Chien Chien, au théâtre de l'Atelier
Pour fêter le premier jour du mois d'octobre (excuse ^^), je me suis rendue au très beau théâtre de l'Atelier afin d'y voir Chien Chien, une pièce qui me semblait suffisamment originale et dérangeante pour valoir le déplacement.
Malheureusement, malgré dix jours de recul, je demeure toujours aussi perplexe en y repensant, incapable de réellement évaluer ma déception.
Pourtant l'intrigue a un potentiel certain. Dans une villa de rêve, située sur une île hyper-protégée et coupée du monde extérieur, à laquelle on accède par hélicoptère, deux femmes prennent l'apéritif tout en faisant connaissance d'une manière fort particulière. La maîtresse de maison, Linda, femme d'un grand patron, grande et belle blonde, souple, agile et perfide, qu'on sent prête à bondir sur sa proie à tout moment, ne fait rien pour mettre à l'aise son invitée, Léda, une petite binoclarde coincée, prof de maths et épouse du nouvel employé de l'entreprise. Dès le départ, les deux femmes se font face et il est très difficile de les imaginer devenir amies ou complices, bien au contraire. Le ton monte, les remarques et critiques se font acides, les masques tombent et les identités se révèlent. Linda et Léda ne sont finalement pas des inconnues mais deux amies d'enfance, Adèle et Léda, le vilain petit canard et la jolie petite peste, celle qui a souffert et attendu vingt ans de pouvoir prendre sa revanche, celle qui est passée à autre chose, trop occupée à gérer sa vie plus que moyenne et son mari chômeur dépressif.

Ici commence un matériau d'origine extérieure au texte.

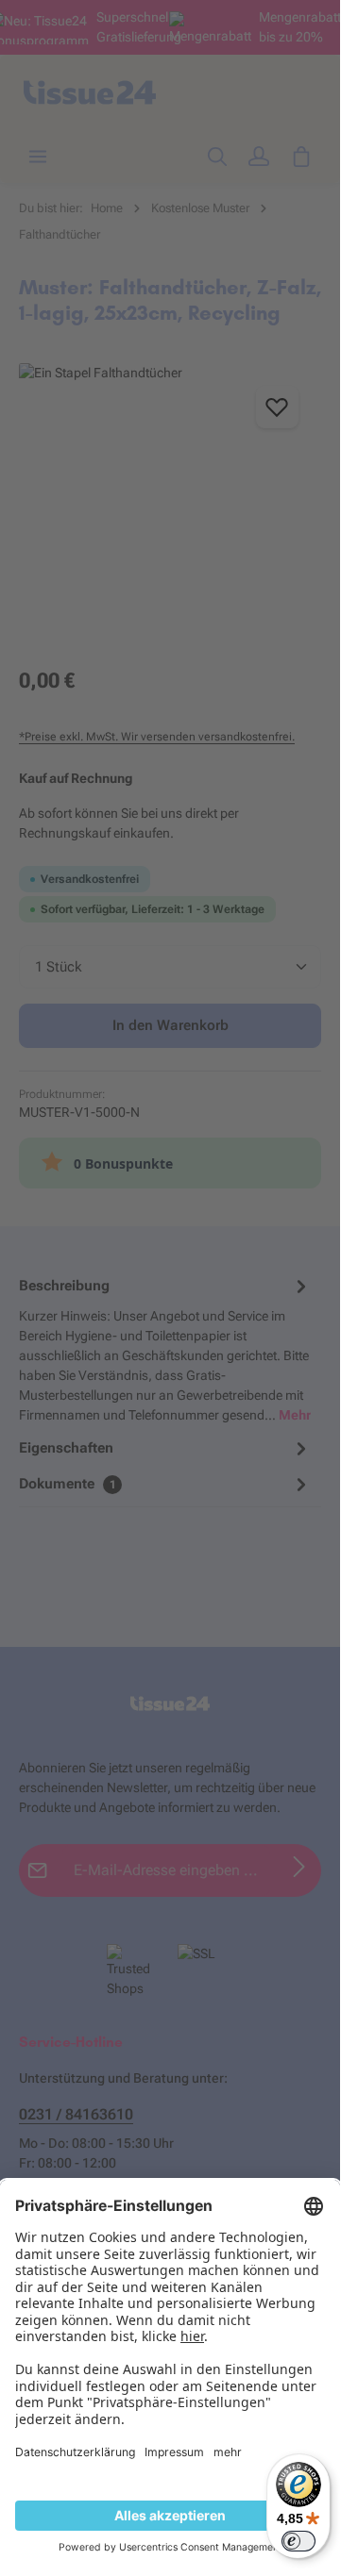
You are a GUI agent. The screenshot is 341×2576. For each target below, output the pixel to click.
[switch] (298, 2541)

La pièce se compose donc de deux parties, la première qui brouille les pistes en nous montrant les deux femmes tentant de faire connaissance selon les règles quelque peu tordues imposées par Linda, puis la seconde, qui commence avec la révélation de cette dernière à son invitée, annonçant alors un combat sans merci entre les deux anciennes amies. En effet, Linda, anciennement Adèle, est restée traumatisée par les jeux d'enfants auxquels son amie et elle s'adonnaient lorsqu'elles étaient petites filles, des jeux très particuliers qui consistaient principalement à s'humilier, se faire du mal et prendre l'ascendant l'une sur l'autre. Aujourd'hui, les rôles sont inversés : Linda est la femme du patron du mari faiblard de Léda. Pour autant, elle ne s'en satisfait pas, les souffrances de l'enfance étant trop violentes, trop profondes pour être si vite oubliées. L'argent et la condition sociale sont des choses secondaires qui ne suffisent pas à panser les blessures de Linda qui souhaite alors reprendre où elle était restée la partie de Chien-Chien commencée il y a vingt ans.
Chien-Chien, sur fond de chronique économico-sociale, aborde donc l'enfance, ses blessures, ses cicatrices qui peinent à se refermer, ses traumatismes qui marquent à vie, ses experiences bouleversantes qui peuvent guider et commander, bien des années plus tard, nos choix et objectifs d'adulte. Aussi, le personnage de Linda-Adèle m'a, dans une certaine mesure, touchée car j'ai été troublée par sa fragilité, elle qui semble pourtant si forte, si sûre d'elle au début de la pièce. Alice Taglioni, à la fois impressionnante par son charisme et fragile avec sa longue silhouette de danseuse,donne beaucoup de profondeur à son personnage qui peut être tout à la fois irritant, complexe et fascinant. L'ambiguité entre les deux femmes, les deux amies, est également intéressante à décrypter : leur relation est malsaine, le mal aise qui nait entre elles palpable, la tension qui monte intense.
Néanmoins, malgré un fond qui m'a semblé -dans un premier temps- plutot intéressant et pertinent, je n'ai pas du tout accroché au texte et au ton de la pièce, que j'ai trouvés assez vain et décevant, bavard et prétentieux, desservant alors une intrigue qui partait plutôt bien. J'ai rapidement eu l'impression de feuilleter "Les traumatismes pour les Nuls" tant le face-à-face entre les deux femmes, cinglant au départ, devenait au fil des révélations, pathétique et convenu. L'ensemble sonne alors très psycho de bas étage, plutôt creux et pompeux, faussement intello lorsqu'il se fait critique d'une société hiérarchisée, très parisien en somme.
Malgré des comédiennes impliquées et convaincantes, un décor très classe, agréable à regarder et une mise en scène fluide, vivante et bien pensée, je pense que ma déception est finalement assez grande.